When a register starts up, it is often necessary that some specific data exists in the database (e.g. Mongo) in order for that register to function or be usable. A good example of this is the Security application which needs a minimal set of users, permissions, permission pools & permission groups in order for a user to interact with the register. As well as seeding this data, typically it is necessary to only seed some of the data in a given set of environments, e.g. Development & Test environments but not User Acceptance or Production environments.

Verne supports the above by Service Transaction Seeding, which as the name suggests will seed the database with a set of Service Transactions.

The first step is to configure the application with the seed resources that you wish to execute and for what environments:

<application code="security">
  <seed group="dev,tst" resourceName="seed/serviceTransactions/test_users.groovy"/>
  <seed group="*" resourceName="seed/serviceTransactions/permissions.groovy"/>
  <seed group="*" resourceName="seed/serviceTransactions/permission-groups.groovy"/>
  <seed group="*" resourceName="seed/serviceTransactions/permission-pools.groovy"/>
  <seed group="perf" resourceName="seed/serviceTransactions/lots_of_users.groovy"/>
</application>

The above defines a set of seeding resources that would be executed as follows:

  • seed/serviceTransactions/test_users.groovy – this would be executed only in environments that have been set up with the seedGroup Verne property of dev or tst.
  • seed/serviceTransactions/permissions.groovy – this would be executed in all environments
  • seed/serviceTransactions/permission-groups.groovy – this would be executed in all environments
  • seed/serviceTransactions/permission-pools.groovy – this would be executed in all environments
  • seed/serviceTransactions/lots_of_users.groovy – this would be executed in the environments that have been set up with the seedGroup Verne Property of perf

Note: the infrastructure/deployment team configure the seedGroup property for each environment.

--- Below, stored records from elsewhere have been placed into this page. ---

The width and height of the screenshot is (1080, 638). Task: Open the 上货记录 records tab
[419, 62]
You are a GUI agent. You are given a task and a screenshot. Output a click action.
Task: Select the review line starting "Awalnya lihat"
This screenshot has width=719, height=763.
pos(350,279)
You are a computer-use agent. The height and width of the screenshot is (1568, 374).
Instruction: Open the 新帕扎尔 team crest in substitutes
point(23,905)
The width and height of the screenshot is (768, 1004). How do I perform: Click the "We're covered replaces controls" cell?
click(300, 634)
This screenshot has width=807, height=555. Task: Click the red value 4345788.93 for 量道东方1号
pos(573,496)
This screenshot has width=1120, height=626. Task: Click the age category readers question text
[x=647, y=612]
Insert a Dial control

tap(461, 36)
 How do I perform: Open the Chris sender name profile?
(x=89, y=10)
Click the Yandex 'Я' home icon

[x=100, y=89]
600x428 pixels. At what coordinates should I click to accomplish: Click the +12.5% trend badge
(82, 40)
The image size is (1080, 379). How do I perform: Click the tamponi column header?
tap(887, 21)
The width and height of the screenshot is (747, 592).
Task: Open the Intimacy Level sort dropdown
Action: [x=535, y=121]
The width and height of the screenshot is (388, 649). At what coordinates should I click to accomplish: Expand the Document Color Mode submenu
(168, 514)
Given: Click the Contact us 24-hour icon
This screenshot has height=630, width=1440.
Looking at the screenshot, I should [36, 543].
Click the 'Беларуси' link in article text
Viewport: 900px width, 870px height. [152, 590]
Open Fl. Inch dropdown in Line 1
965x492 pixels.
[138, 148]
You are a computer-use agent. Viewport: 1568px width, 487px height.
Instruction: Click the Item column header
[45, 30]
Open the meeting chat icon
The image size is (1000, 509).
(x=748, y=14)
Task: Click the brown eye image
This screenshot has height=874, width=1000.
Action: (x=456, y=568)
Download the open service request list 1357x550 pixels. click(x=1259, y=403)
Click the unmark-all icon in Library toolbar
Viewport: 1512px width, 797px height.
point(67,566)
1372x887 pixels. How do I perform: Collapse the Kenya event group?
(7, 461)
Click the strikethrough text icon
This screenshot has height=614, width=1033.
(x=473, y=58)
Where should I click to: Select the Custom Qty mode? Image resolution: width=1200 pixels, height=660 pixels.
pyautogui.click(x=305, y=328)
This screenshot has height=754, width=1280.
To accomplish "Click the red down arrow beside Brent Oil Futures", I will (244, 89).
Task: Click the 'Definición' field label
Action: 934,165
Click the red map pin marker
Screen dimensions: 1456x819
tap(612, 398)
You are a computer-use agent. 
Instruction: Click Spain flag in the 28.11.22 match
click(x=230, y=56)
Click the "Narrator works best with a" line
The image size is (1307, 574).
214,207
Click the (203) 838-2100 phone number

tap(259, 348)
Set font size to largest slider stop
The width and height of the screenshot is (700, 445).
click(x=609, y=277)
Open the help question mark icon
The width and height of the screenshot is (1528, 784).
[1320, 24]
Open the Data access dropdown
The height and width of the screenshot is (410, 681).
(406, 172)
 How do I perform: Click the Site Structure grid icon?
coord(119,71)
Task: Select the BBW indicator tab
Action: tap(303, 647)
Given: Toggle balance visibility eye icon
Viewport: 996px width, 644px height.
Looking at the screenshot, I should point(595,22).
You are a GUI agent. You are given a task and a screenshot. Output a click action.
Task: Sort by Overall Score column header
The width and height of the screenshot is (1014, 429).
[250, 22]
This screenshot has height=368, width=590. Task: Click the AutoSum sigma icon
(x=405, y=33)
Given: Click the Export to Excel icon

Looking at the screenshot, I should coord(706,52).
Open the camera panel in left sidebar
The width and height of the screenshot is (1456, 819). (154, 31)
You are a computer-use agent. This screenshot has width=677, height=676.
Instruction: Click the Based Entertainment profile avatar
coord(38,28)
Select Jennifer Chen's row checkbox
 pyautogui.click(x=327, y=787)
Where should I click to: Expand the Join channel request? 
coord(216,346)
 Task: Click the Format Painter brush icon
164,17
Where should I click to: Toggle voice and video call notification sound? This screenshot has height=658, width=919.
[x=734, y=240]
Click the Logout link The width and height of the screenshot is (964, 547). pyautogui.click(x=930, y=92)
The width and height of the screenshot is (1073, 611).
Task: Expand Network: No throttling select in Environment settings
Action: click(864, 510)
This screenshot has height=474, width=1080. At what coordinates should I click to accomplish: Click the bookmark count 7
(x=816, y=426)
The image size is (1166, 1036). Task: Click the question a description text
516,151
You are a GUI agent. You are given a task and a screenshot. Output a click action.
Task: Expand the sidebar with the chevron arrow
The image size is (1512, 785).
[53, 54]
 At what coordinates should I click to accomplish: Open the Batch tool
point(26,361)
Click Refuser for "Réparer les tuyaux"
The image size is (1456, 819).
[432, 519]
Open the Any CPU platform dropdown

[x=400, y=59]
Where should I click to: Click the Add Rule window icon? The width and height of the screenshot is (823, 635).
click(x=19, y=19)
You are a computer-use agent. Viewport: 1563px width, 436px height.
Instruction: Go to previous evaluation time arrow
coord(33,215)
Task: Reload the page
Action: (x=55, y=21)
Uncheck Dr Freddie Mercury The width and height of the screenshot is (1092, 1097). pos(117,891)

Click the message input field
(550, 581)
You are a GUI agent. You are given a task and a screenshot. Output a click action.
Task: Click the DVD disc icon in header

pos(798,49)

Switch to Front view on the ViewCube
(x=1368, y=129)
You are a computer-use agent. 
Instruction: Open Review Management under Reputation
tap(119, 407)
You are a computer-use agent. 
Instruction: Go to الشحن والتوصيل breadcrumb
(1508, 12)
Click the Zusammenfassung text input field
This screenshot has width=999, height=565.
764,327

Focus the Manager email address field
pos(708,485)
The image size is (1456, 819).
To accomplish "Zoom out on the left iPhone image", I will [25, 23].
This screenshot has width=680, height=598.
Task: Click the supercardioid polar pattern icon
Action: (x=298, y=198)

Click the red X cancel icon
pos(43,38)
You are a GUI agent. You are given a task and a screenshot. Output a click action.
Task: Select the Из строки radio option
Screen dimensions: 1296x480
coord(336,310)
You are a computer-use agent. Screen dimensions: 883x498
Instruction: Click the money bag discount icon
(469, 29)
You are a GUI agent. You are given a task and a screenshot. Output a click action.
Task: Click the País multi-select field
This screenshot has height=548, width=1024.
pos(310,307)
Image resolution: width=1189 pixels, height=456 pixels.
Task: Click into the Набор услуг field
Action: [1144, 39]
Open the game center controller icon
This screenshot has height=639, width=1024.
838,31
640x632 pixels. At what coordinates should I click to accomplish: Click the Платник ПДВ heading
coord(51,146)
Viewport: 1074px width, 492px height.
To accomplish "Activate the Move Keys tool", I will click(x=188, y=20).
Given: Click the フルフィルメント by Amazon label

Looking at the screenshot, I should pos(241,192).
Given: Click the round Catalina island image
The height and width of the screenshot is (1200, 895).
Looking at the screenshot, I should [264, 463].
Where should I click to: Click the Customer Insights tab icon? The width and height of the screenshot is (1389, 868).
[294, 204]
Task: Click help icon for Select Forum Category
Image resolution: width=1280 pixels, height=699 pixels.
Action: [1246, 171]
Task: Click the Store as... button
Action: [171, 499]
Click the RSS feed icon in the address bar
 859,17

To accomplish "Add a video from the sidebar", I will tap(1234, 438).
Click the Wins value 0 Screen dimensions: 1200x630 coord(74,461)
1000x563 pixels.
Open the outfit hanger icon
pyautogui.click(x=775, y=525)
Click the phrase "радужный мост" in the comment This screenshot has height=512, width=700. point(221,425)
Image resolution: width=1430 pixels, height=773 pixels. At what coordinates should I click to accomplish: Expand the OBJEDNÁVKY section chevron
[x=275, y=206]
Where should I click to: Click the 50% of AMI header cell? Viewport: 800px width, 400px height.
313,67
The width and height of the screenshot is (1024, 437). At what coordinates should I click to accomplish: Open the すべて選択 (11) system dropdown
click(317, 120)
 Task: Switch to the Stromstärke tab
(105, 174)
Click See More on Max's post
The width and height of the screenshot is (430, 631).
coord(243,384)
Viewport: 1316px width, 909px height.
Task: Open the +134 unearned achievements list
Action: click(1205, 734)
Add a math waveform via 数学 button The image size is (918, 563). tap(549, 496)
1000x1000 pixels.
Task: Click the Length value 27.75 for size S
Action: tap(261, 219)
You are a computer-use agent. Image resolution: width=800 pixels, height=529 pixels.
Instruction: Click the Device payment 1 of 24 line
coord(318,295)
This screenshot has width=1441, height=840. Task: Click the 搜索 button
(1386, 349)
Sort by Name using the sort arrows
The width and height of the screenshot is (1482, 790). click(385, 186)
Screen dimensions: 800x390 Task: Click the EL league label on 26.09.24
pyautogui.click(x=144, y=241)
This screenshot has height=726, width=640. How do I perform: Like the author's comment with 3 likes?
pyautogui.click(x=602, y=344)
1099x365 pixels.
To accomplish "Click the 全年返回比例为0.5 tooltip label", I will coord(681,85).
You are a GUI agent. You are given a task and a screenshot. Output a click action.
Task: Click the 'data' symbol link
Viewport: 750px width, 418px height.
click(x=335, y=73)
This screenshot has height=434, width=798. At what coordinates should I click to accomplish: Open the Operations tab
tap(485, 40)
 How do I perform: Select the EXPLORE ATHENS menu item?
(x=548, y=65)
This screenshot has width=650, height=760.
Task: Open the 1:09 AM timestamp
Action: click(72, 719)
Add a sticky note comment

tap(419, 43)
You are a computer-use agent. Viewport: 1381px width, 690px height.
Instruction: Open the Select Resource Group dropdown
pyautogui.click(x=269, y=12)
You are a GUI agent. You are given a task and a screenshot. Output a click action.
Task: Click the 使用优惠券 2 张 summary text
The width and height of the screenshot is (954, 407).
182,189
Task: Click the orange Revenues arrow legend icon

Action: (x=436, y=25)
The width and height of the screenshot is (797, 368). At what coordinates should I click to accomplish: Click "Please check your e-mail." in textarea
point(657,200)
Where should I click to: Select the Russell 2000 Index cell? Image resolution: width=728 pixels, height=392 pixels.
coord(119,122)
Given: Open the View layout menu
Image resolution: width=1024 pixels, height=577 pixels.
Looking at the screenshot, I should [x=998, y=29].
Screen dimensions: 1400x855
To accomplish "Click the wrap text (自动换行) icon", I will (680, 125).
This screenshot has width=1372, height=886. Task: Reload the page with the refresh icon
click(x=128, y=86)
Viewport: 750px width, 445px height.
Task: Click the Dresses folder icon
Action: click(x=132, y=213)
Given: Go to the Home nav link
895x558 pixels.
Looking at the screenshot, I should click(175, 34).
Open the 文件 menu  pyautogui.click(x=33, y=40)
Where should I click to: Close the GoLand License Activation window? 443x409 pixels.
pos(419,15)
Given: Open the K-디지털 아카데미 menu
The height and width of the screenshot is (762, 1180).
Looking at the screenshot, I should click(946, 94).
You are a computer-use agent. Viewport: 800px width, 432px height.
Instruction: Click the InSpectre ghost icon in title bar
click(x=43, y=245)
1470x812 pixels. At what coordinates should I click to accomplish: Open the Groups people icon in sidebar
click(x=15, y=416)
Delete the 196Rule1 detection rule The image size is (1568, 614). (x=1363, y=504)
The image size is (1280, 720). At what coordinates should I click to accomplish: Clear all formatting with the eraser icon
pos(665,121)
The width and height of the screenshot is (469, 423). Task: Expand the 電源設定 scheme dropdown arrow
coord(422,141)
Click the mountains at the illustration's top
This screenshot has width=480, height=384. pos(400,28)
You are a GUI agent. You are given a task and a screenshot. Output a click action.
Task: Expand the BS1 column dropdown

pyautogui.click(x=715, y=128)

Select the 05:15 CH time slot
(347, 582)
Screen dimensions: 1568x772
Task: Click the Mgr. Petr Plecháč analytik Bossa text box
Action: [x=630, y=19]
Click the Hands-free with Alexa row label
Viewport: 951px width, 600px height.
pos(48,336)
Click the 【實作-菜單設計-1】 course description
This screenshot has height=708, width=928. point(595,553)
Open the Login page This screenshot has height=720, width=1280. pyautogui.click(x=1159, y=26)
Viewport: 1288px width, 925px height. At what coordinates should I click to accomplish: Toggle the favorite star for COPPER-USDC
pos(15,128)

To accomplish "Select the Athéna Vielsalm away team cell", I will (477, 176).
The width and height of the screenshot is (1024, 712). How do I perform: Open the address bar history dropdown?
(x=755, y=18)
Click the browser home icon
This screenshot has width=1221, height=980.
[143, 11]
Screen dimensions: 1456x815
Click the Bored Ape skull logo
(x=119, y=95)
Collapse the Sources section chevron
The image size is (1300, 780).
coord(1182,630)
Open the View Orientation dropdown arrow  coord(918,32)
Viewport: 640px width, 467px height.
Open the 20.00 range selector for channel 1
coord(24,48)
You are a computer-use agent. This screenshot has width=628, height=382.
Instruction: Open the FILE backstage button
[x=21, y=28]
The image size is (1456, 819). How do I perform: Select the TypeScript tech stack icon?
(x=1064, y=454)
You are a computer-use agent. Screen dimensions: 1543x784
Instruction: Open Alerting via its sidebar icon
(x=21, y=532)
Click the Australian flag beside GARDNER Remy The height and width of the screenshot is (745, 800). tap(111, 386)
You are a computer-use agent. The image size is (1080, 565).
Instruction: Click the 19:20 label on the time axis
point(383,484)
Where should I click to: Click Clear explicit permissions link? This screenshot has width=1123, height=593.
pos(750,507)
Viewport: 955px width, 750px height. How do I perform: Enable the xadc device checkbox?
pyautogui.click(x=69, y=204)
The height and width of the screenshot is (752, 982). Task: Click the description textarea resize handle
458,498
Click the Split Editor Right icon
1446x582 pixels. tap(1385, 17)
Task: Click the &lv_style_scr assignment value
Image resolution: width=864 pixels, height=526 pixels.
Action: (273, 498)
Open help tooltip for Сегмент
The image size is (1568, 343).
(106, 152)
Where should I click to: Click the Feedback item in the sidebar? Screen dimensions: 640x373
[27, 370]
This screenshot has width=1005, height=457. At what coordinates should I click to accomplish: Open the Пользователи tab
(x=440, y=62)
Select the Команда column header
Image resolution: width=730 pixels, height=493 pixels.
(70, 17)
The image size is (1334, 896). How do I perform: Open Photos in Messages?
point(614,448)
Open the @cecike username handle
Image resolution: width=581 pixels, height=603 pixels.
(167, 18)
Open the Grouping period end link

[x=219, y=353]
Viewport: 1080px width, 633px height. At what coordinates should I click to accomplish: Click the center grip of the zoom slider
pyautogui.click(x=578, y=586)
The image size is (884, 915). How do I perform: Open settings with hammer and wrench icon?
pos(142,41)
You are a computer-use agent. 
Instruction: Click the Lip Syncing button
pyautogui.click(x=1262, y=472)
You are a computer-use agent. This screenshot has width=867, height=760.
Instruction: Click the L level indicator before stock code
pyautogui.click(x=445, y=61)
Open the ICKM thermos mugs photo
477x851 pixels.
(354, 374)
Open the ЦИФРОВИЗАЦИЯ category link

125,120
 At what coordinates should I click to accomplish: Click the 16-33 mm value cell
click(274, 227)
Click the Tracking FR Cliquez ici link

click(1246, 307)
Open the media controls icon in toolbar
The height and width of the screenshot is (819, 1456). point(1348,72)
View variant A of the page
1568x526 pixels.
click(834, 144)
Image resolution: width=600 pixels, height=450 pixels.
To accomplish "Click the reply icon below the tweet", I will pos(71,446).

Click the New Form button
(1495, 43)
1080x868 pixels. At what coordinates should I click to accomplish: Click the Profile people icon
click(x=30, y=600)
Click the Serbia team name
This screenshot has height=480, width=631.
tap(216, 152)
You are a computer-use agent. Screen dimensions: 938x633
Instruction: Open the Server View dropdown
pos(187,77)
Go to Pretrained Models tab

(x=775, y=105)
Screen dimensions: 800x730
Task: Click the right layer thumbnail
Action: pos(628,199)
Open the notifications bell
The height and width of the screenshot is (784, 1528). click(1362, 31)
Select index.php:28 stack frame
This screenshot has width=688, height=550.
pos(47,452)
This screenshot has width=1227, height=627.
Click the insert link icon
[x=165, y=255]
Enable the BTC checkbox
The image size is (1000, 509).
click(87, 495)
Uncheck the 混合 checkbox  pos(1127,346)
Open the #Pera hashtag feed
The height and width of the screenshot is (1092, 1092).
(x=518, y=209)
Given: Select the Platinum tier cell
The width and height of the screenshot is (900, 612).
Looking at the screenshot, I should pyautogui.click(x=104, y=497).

These seed resources can actually live in any location in the VFS resource tree, but best practice is to have them in the seed/serviceTransaction location.

These groovy files will then create a Service Transaction depending on requirements. They could read from a CSV file, or loop through creating a million users, or just a single one.

The security application in registry-quick-start configures a set of seeding resources and should be used as a starting point and a resource of how to seed service transactions, e.g.

import com.fostermoore.catalyst.ng.blade.context.ApplicationContext
import com.fostermoore.catalyst.ng.blade.support.SeedSupport

return SeedSupport.csvSecurityPermissions(ApplicationContext.get().application.getResource("/seed/serviceTransactions/permissions_core.csv"))

The above resource loads in the contents of the seed/serviceTransactions/permissions_core.csv a resource to create the ‘core’ Security permissions for a register.